2. Used an already set-up database. For that, you will need some credentials!

In [None]:
# Credentials to connect to DB 
# (this should not be placed inside the code, but in a configuration file!)
host = 'localhost'
port = ...
user = ...
password = ...
database = ...

In [None]:
# Connection to DB
database_uri = 'postgresql://{}:{}@{}:{}/{}'.format(user, password, host, port, database)
con = create_engine(database_uri).connect()

## Let's practice!

### Before calçotada

Before the _calçotada_ starts, there is always a big issue: **music**. That's why a column *fav_music_gndr* was added to choose that music among people's preferences which is more socially accepted in this group.

**1. In order to have some songs from each style, check which genders of music were chosen as favourite.**

In [None]:
# Define query
query = """
SELECT ...
"""

In [None]:
# Fetch data directly with Pandas
pd.read_sql_query(query, con)

**2. Let's see which styles are predominant. Count the number of followers for each music gender and order them to place the most popular ones on top.**

**3. Apparently, there were some people whose names started with "Ma". Just as a curious thing, which are they favourite music genders?**

Hint: *You may want to look for SUBSTRING or LEFT functions*

**4. To create a fair playlist of 200 songs (enough for at least 12 hours), calculate how many songs per music gender we need (maintaining the same distribution as people's preferences).**

**5. Since reggaeton is always controversial in a party, let's see if there is a majority of people whose favourite style is not _reggaeton_.**

Hint: _Check how does CASE WHEN works!_

### After calçotada

Once the _calçotada_ is over, it's time to **settle up expenses**. In this case, let's imagine I paid for everything (which I did not because we are such a nice group that everyone was in charge of sth) and we created a *debt_balance* column with the amount of money each person owes me.

**6. Which is the total amount that I have to be paid back?**

**7. Which is the neighborhood owing more money (as an absolute quantity)?**

**8. And from a debt per person (€/pers) perspective, which is the neighborhood I should send the debt collectors (*cobradors del frac*) first?**

**9. And, by profession, which is the job most defaulter?**

Take into account that if we just take into account the total amount, it is very probable that mathematicians are the ones owing more money just because we were more. Calculate the debt by person, too.

### Time to leave! :(

Now that I know after who I have to go first to get back the money, it's already time to go back home after a complete day full with *calçots*, good music and great company, so I better find a good spot on a car. But wait...!

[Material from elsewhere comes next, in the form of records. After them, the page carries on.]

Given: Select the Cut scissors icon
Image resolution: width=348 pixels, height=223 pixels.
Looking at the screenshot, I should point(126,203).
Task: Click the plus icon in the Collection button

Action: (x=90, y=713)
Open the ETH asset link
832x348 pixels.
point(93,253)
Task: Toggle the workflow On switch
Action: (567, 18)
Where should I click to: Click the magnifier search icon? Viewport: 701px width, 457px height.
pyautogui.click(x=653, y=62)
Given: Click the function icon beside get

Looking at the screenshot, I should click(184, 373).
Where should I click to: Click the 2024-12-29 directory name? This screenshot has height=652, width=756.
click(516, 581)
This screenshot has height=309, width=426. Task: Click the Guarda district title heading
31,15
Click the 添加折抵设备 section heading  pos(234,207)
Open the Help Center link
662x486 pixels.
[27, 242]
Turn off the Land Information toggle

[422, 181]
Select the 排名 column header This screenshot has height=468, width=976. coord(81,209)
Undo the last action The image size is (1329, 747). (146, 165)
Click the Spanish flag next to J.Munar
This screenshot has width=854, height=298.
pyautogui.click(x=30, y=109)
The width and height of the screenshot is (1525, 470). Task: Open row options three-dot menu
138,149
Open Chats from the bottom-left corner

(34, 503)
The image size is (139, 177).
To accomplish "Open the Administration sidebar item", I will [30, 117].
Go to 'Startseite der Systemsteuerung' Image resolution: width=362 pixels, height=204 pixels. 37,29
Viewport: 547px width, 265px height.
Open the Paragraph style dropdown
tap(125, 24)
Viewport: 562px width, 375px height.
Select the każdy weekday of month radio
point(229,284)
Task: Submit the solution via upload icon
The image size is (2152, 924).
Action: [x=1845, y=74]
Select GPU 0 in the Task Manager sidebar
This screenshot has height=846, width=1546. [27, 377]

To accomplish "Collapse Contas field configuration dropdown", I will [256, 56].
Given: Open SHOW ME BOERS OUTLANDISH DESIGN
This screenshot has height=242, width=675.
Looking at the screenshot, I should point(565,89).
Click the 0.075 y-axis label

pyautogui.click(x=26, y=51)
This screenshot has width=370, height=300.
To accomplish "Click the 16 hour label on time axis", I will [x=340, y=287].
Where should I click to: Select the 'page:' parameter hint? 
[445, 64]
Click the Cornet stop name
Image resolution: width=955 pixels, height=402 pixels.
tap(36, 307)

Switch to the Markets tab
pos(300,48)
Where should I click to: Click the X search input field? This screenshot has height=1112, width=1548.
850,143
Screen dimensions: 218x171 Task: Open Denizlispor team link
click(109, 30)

**10. Could you discover who is my flatmate so that we can go back together in the same car? Thanks a lot!**

**Super well done and thanks for your time and interest!!!**

If you want to practice more PostreSQL exercises, take a look here: https://pgexercises.com/!  

Once finished, it's polite to close the connection to the DB! Too many open connections may cause some trouble in accessing the database, as well as some anger among infrastructure and systems developers!

In [None]:
# Close connection
con.close()